┌─ GIVEN RECORDS

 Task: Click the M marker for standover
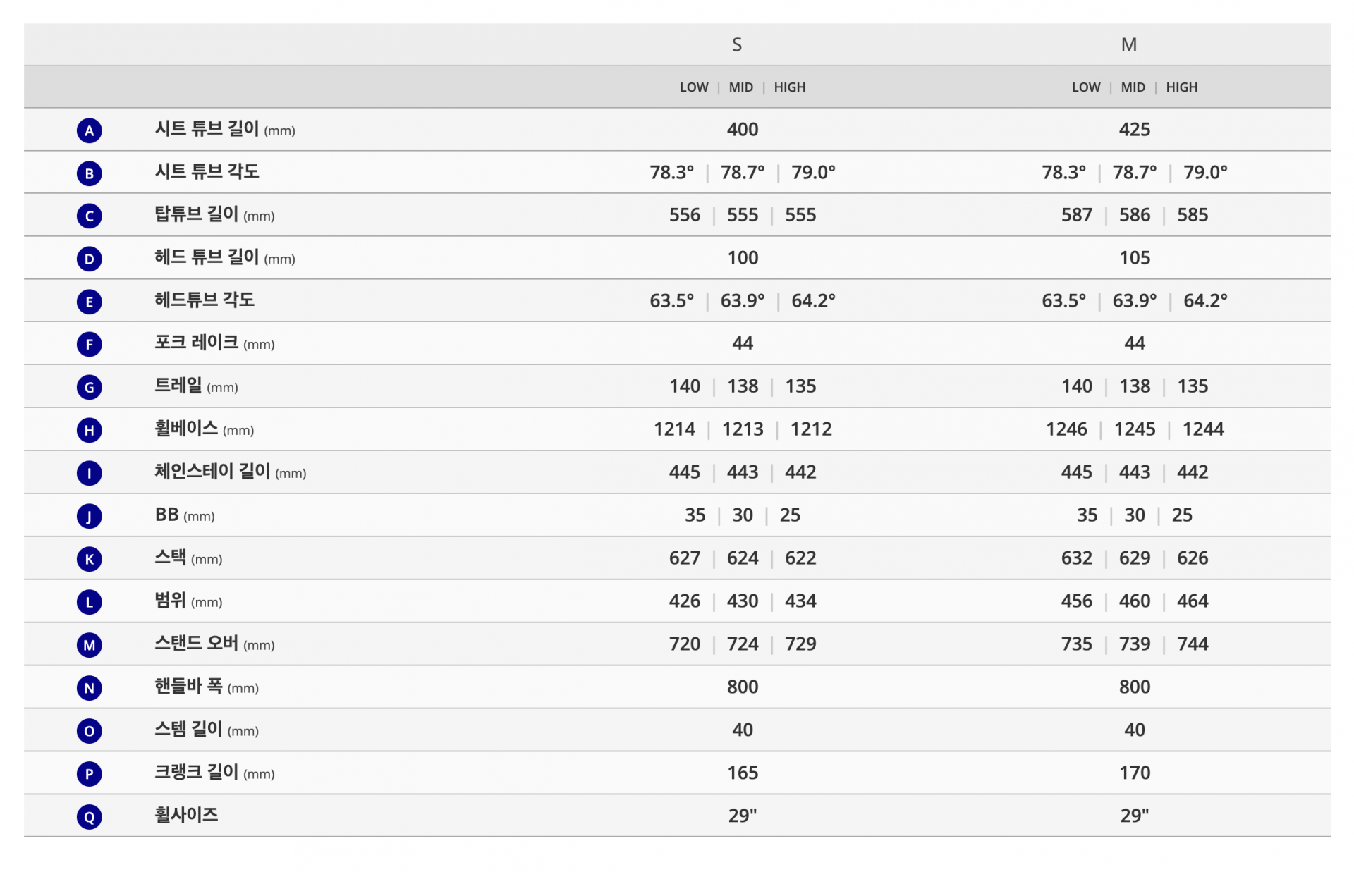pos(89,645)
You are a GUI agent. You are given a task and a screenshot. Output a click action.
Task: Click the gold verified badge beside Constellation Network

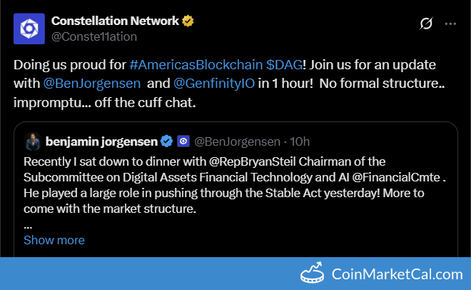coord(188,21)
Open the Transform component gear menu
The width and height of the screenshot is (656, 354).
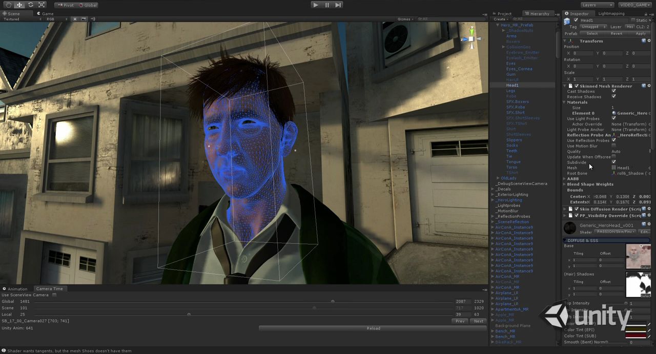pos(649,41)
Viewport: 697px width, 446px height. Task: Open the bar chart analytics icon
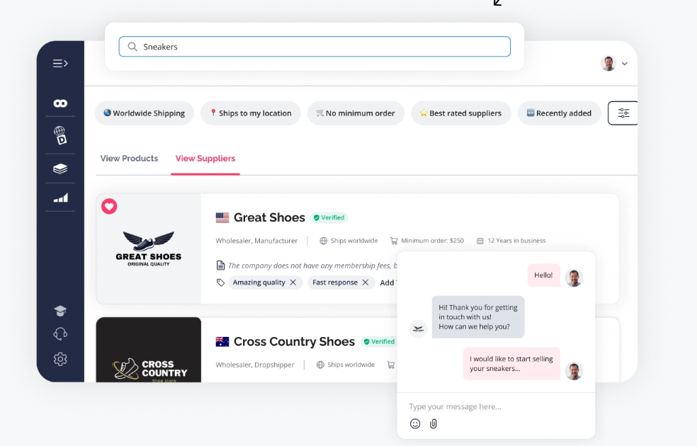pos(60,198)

└─
┌─ GIVEN RECORDS

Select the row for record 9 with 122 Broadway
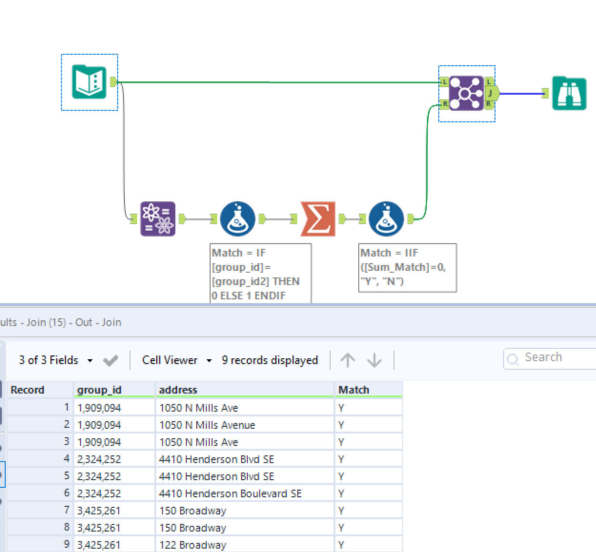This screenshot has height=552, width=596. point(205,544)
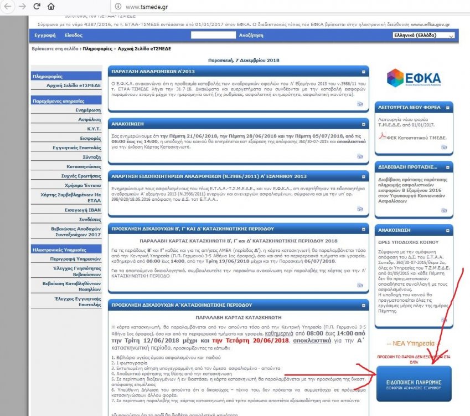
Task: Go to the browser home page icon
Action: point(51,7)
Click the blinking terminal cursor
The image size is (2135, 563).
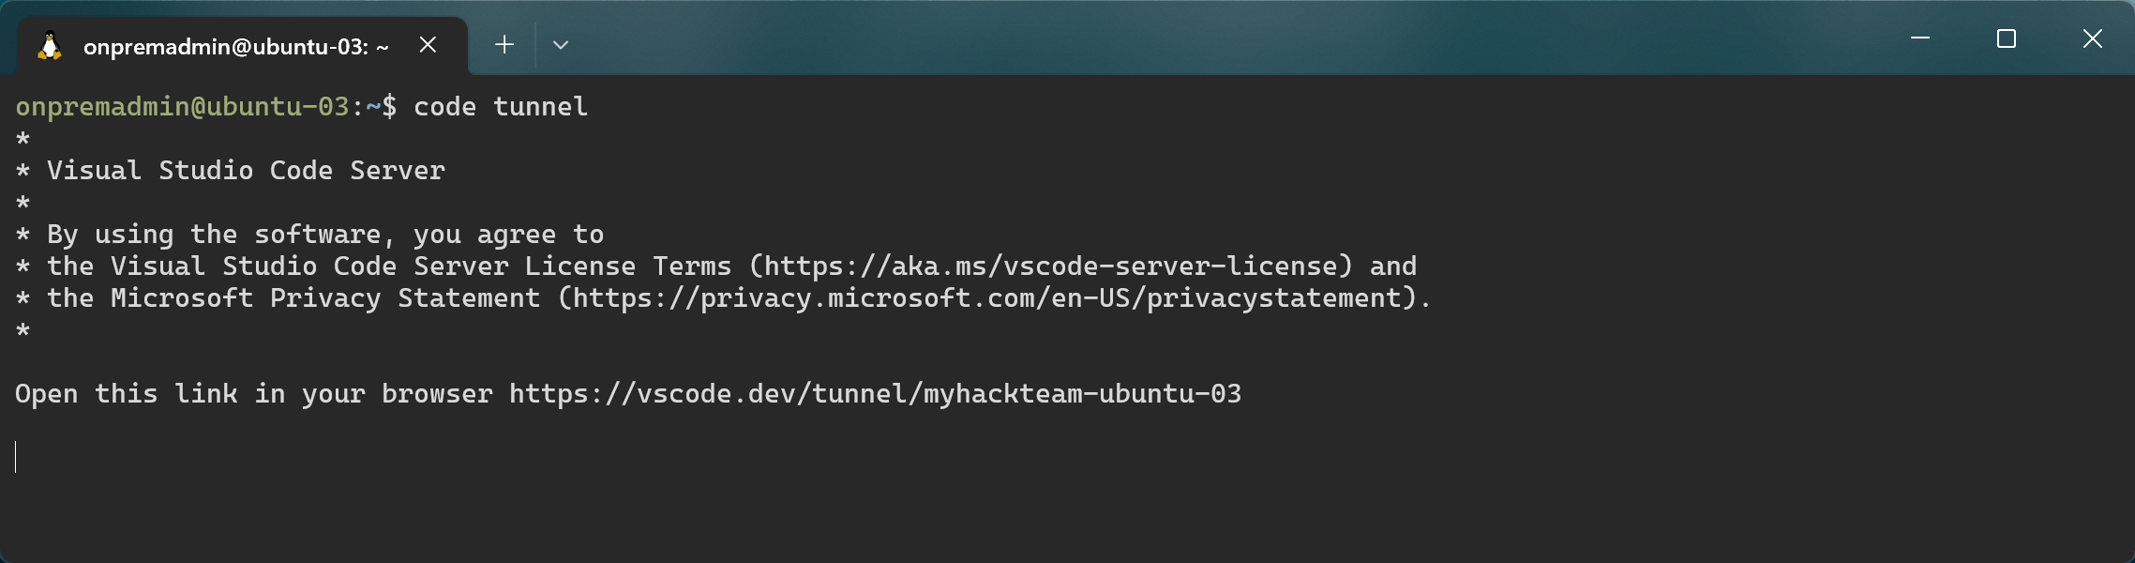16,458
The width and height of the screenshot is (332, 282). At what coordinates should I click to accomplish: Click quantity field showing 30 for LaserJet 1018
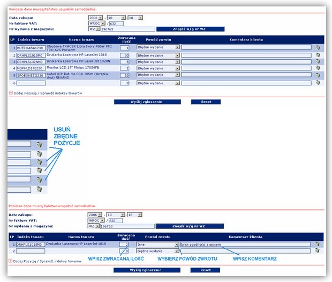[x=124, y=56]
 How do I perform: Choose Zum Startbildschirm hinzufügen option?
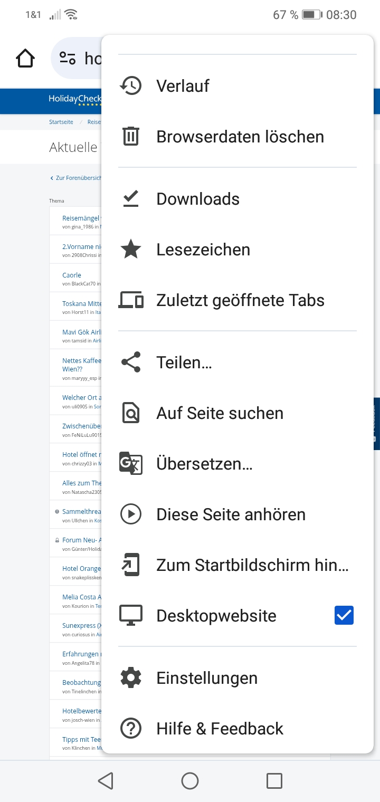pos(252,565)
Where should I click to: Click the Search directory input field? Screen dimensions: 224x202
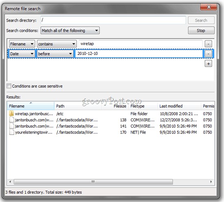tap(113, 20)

└─
┌─ GIVEN RECORDS

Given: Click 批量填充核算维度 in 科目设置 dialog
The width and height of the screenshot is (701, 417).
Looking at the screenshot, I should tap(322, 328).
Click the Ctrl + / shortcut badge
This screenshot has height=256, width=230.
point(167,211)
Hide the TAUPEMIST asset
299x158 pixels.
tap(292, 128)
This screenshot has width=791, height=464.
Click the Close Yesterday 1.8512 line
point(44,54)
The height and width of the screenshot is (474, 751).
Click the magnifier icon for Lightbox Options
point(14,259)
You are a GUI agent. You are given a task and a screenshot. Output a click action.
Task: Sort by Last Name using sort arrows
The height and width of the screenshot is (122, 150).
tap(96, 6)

└─

**WORK ITEM:**
Set the pictures aside and transcribe exactly the stretch of lines above, beginning with the one holding "Task: Click the M marker for standover" and ending with the one holding "Open the Transform component gear menu".

**SOLVED PROBLEM:**
 Task: Click the M marker for standover
pos(89,645)
You are a GUI agent. You are given a task and a screenshot. Output a click action.
Task: Click the gold verified badge beside Constellation Network

coord(188,21)
Open the Transform component gear menu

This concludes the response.